The “#ExxonKnew” crusade should now be considered dead. In one of the highest profile fraud cases of the year, Manhattan Supreme Court Justice Barry Ostrager delivered a full-throated rebuke of the state’s case against one of the world’s largest energy companies, ExxonMobil. The claim levied against ExxonMobil hinged on the idea that investors were misled by the company’s climate change and risk assessment accounting practices.
The verdict, delivered on December 10, was the culmination of over four years of investigation, witness questioning, document review, and finally a three-week trial.
At the core of the case is a now notorious New York State law called the Martin Act. The Martin Act is a New York-specific statute that has recently found use as a political sledgehammer for the state attorney general. Originally passed by state lawmakers in 1921 as an anti-fraud measure to regulate the sale and trading of securities, the law was used sparingly until prosecutors found a new use for it: targeting major corporations for operations they don’t like.
To ensure its continued utility as a political tool, Governor Andrew Cuomo in August signed legislation that reinstated a six-year statute of limitations for the Martin Act, reversing a decision by the state’s highest court that pumped the brakes on the law.
In the case of ExxonMobil, the troublingly ambiguous Martin Act enabled the Attorney General’s office to maneuver its way through three separate legal theories which started under the now disgraced former Attorney General Eric Schneiderman. Schneiderman struggled to find any incriminating evidence to support his original claim, which started by alleging the company lied about climate science. In the end, the nebulousness of the Martin Act allowed the state to cast accusations at ExxonMobil and see what would stick.
Never mind the obvious dangers of the Martin Act -- most especially the unfettered power given to investigate any company without evidence of wrongdoing -- at the heart of this claim against ExxonMobil is a serious offense to the state’s taxpayers. Countless taxpayer resources have been poured into the attorney general’s mission against Exxon and after four years of attempting to paint Exxon in a bad light, switching legal theories, questioning executives, and reviewed millions of documents, there remains nothing to show.
In fact, at the 11th hour, the New York Attorney General withdrew all but one of the claims that the energy company had allegedly deceived and misled investors. Even the three shareholder witnesses called to testify in the three-week trial could not credibly prove that they were deceived, nor that they had faced any material harm.
This withdrawal of charges is a clear admission that the attorney general’s case lacked evidence. In his verdict, Justice Ostrager even stated that “the Attorney General offered no testimony from any investor who claims to have been misled.”
Taxpayer dollars would have been better spent funding significant initiatives and meaningful solutions to combat climate challenge. Without meaningful change and effective solutions, the very people the state was aiming to protect -- the taxpaying public -- were the ones who hurt the most. The state’s attempts so far to diminish Exxon’s standing among the general public have turned out fruitless.

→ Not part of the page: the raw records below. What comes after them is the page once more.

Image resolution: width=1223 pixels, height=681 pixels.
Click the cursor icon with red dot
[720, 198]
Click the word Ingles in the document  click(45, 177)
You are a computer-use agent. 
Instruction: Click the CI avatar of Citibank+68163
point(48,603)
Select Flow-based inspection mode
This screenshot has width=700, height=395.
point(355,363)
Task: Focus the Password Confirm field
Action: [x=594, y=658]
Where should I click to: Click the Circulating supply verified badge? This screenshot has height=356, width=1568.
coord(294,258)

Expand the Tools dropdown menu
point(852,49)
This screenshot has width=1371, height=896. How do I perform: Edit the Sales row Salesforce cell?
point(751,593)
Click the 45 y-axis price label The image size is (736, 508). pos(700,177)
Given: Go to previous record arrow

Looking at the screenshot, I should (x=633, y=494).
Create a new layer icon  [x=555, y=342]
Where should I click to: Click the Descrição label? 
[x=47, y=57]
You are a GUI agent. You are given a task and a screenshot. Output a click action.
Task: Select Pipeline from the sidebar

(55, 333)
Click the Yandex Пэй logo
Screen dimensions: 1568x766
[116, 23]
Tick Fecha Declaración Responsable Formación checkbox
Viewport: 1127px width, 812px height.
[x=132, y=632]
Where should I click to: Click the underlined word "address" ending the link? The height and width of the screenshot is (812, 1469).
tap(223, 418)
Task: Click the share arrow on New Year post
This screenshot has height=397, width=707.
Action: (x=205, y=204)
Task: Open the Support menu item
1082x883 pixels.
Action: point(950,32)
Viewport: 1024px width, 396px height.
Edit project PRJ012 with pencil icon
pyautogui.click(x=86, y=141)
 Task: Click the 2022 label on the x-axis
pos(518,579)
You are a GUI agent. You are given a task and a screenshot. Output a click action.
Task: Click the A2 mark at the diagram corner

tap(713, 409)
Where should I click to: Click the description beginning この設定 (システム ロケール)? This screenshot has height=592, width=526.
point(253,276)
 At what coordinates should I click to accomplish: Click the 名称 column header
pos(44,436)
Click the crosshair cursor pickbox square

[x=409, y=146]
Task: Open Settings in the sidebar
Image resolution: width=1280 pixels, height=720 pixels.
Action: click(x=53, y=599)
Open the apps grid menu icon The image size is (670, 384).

The evolution of this particular case, beginning with former Attorney General Schniederman’s original allegations, have been long and tedious. This latest lawsuit iteration, finally concluded this month, is just the most recent example of political bureaucrats leveraging their position of power for political points and disregarding the true needs of their communities.
This warped pattern of legal distortion is a disservice to New York’s taxpayers. New York state and the attorney general’s office are better off setting aside engagements in frivolous lawsuits against companies, and instead inviting the private sector to discuss innovation solutions towards combatting climate challenges.
It’s time New York stops this power of abuse once and for all.